_Your objective_.
Rewrite the stretch from the start of the records through the line containing "Looking at the" as a numbered list, leaving out any blank lines.

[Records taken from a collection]
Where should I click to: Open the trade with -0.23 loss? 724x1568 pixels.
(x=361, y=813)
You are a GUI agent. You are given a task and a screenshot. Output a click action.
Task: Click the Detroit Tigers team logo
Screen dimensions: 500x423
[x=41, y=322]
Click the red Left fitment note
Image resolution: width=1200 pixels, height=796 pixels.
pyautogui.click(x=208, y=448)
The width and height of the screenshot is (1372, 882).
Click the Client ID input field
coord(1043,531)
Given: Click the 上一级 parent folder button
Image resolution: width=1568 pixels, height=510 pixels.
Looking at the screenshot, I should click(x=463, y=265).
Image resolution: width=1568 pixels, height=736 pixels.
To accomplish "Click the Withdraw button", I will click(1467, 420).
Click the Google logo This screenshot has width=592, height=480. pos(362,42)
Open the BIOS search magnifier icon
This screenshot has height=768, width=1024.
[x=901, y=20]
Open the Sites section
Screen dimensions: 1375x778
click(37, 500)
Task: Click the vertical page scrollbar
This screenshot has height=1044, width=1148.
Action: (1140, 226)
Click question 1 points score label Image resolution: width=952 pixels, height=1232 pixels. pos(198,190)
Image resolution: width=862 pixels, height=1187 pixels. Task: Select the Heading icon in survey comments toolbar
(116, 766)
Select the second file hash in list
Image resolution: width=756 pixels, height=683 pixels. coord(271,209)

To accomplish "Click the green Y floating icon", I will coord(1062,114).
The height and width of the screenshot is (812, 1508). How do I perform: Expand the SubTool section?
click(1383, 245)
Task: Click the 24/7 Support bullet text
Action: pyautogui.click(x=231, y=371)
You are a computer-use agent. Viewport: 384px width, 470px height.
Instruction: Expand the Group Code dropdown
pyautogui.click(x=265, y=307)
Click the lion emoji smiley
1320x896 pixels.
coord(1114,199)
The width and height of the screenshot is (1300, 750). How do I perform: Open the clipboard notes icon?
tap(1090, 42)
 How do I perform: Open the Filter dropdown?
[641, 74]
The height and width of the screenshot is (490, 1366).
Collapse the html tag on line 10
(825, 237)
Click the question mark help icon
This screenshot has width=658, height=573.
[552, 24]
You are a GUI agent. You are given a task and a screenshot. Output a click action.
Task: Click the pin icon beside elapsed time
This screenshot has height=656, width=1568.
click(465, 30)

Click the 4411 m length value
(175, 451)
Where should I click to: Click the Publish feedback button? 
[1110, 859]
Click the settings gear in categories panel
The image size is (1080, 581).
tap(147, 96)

_Written solution_.
1. Where should I click to: Open the trade with -0.23 loss? 724x1568 pixels.
2. (x=361, y=813)
3. You are a GUI agent. You are given a task and a screenshot. Output a click action.
4. Task: Click the Detroit Tigers team logo
5. Screen dimensions: 500x423
6. [x=41, y=322]
7. Click the red Left fitment note
8. Image resolution: width=1200 pixels, height=796 pixels.
9. pyautogui.click(x=208, y=448)
10. The width and height of the screenshot is (1372, 882).
11. Click the Client ID input field
12. coord(1043,531)
13. Given: Click the 上一级 parent folder button
14. Image resolution: width=1568 pixels, height=510 pixels.
15. Looking at the screenshot, I should click(x=463, y=265).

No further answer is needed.